BEGIN Given entries

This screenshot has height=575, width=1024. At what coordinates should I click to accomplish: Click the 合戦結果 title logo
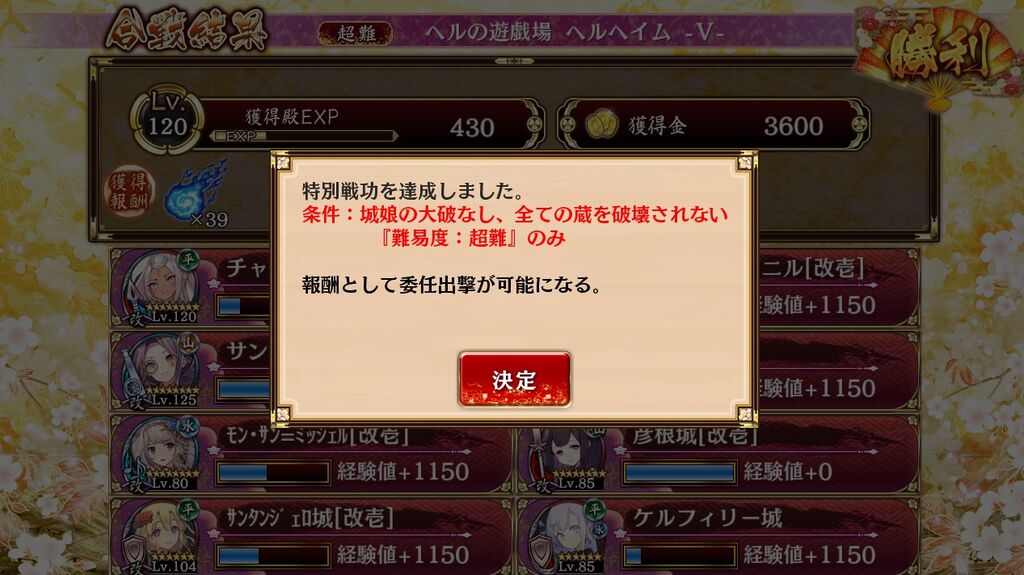tap(187, 30)
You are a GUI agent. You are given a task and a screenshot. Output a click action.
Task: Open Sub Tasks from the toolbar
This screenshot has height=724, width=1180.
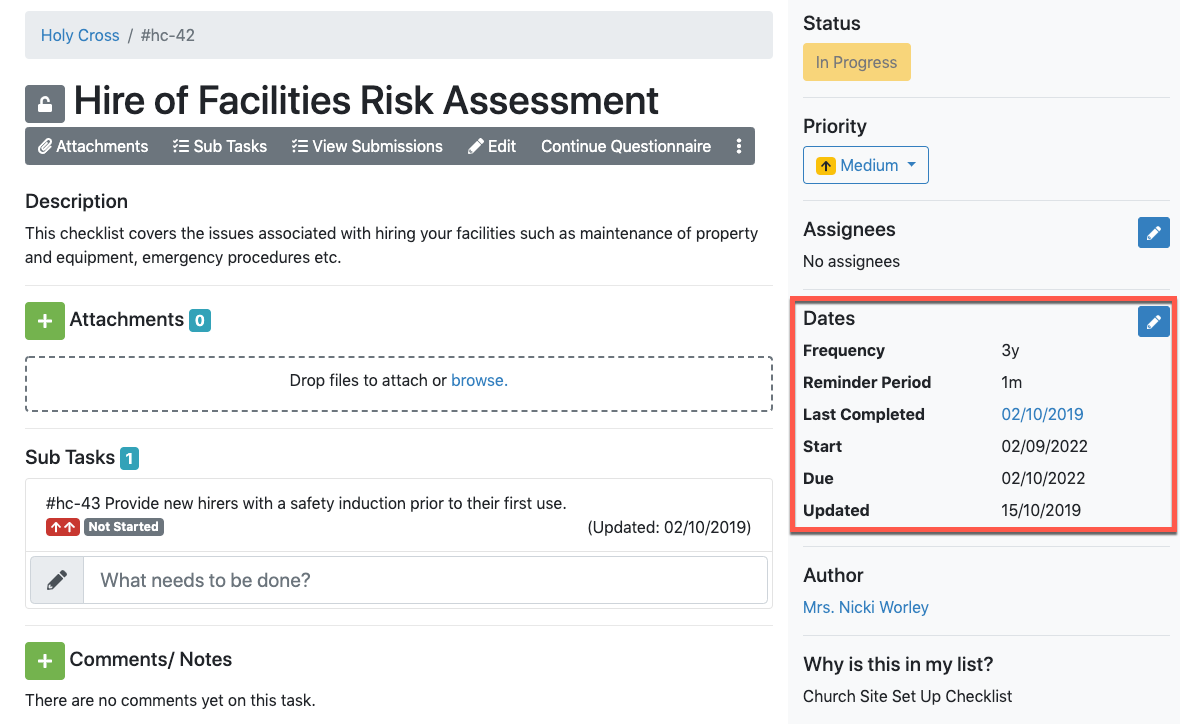pyautogui.click(x=220, y=146)
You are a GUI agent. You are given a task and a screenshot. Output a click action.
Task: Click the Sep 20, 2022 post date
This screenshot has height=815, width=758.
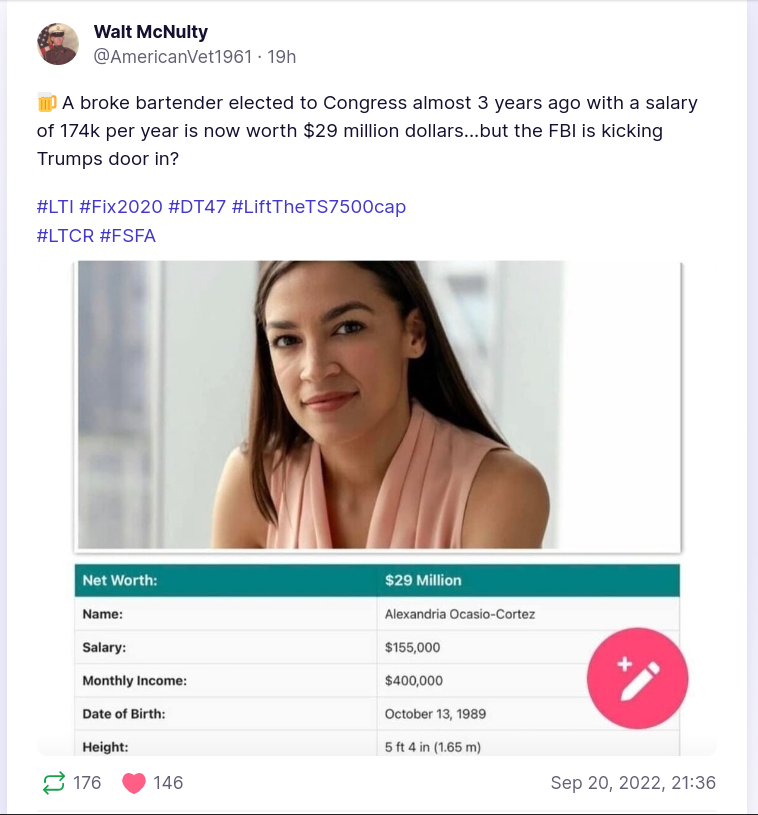(x=632, y=783)
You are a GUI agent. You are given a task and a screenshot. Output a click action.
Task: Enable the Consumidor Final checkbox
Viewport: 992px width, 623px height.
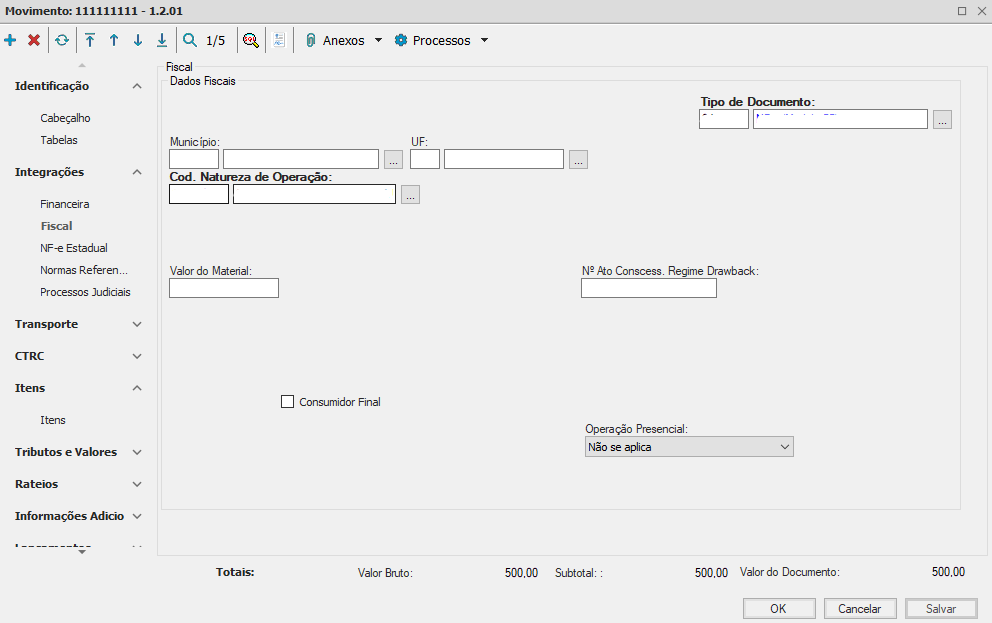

END Given entries

Print only the lines from the one with "This screenshot has height=815, width=758." through the last line of the data above, exactly and with both ends, and please omit any pictures.

● **Task answer**
This screenshot has height=815, width=758.
(x=632, y=783)
You are a GUI agent. You are given a task and a screenshot. Output a click action.
Task: Enable the Consumidor Final checkbox
Viewport: 992px width, 623px height.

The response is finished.